» **Goal**
Please rewrite the records below with every "element" changed to "item" and nothing else altered.

^^^^

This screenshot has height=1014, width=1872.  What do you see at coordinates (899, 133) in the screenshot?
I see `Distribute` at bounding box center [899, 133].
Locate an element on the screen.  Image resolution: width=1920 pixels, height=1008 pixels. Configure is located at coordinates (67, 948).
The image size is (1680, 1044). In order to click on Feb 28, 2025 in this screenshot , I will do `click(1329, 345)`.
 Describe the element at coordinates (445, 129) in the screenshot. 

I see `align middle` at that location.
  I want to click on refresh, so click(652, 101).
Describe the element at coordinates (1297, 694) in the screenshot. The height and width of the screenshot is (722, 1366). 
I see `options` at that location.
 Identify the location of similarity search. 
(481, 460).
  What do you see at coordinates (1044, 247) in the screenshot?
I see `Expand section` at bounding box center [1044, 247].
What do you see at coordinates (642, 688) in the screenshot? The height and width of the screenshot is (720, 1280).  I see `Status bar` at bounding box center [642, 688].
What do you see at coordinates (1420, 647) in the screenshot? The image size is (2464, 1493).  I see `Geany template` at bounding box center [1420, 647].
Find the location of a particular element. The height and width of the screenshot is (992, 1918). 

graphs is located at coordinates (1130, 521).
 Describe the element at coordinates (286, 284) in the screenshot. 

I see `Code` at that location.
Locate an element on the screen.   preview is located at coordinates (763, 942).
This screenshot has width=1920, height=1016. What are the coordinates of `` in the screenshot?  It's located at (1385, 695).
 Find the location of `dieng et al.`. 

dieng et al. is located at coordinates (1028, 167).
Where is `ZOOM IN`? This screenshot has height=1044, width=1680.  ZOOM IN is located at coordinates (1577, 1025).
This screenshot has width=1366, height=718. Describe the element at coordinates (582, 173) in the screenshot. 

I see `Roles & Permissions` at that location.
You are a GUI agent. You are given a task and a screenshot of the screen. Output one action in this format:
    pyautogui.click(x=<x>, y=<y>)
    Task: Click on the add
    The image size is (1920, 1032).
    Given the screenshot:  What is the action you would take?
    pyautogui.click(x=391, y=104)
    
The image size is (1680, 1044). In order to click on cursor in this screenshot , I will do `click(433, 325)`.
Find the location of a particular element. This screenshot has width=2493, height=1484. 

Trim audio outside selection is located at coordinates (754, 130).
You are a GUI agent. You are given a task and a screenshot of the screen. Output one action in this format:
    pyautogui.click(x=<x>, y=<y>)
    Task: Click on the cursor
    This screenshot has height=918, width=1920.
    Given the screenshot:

^^^^

» **Reply**
This screenshot has height=1014, width=1872.  What do you see at coordinates (899, 133) in the screenshot?
I see `Distribute` at bounding box center [899, 133].
Locate an item on the screen.  Image resolution: width=1920 pixels, height=1008 pixels. Configure is located at coordinates (67, 948).
The image size is (1680, 1044). In order to click on Feb 28, 2025 in this screenshot , I will do `click(1329, 345)`.
 Describe the item at coordinates (445, 129) in the screenshot. 

I see `align middle` at that location.
  I want to click on refresh, so click(652, 101).
Describe the item at coordinates (1297, 694) in the screenshot. The height and width of the screenshot is (722, 1366). 
I see `options` at that location.
 Identify the location of similarity search. 
(481, 460).
  What do you see at coordinates (1044, 247) in the screenshot?
I see `Expand section` at bounding box center [1044, 247].
What do you see at coordinates (642, 688) in the screenshot? The height and width of the screenshot is (720, 1280).  I see `Status bar` at bounding box center [642, 688].
What do you see at coordinates (1420, 647) in the screenshot? The image size is (2464, 1493).  I see `Geany template` at bounding box center [1420, 647].
Find the location of a particular item. The height and width of the screenshot is (992, 1918). 

graphs is located at coordinates (1130, 521).
 Describe the item at coordinates (286, 284) in the screenshot. 

I see `Code` at that location.
Locate an item on the screen.   preview is located at coordinates (763, 942).
This screenshot has width=1920, height=1016. What are the coordinates of `` in the screenshot?  It's located at (1385, 695).
 Find the location of `dieng et al.`. 

dieng et al. is located at coordinates (1028, 167).
Where is `ZOOM IN`? This screenshot has height=1044, width=1680.  ZOOM IN is located at coordinates (1577, 1025).
This screenshot has width=1366, height=718. Describe the item at coordinates (582, 173) in the screenshot. 

I see `Roles & Permissions` at that location.
You are a GUI agent. You are given a task and a screenshot of the screen. Output one action in this format:
    pyautogui.click(x=<x>, y=<y>)
    Task: Click on the add
    The image size is (1920, 1032).
    Given the screenshot:  What is the action you would take?
    pyautogui.click(x=391, y=104)
    
The image size is (1680, 1044). In order to click on cursor in this screenshot , I will do `click(433, 325)`.
Find the location of a particular item. This screenshot has width=2493, height=1484. 

Trim audio outside selection is located at coordinates (754, 130).
You are a GUI agent. You are given a task and a screenshot of the screen. Output one action in this format:
    pyautogui.click(x=<x>, y=<y>)
    Task: Click on the cursor
    This screenshot has height=918, width=1920.
    Given the screenshot:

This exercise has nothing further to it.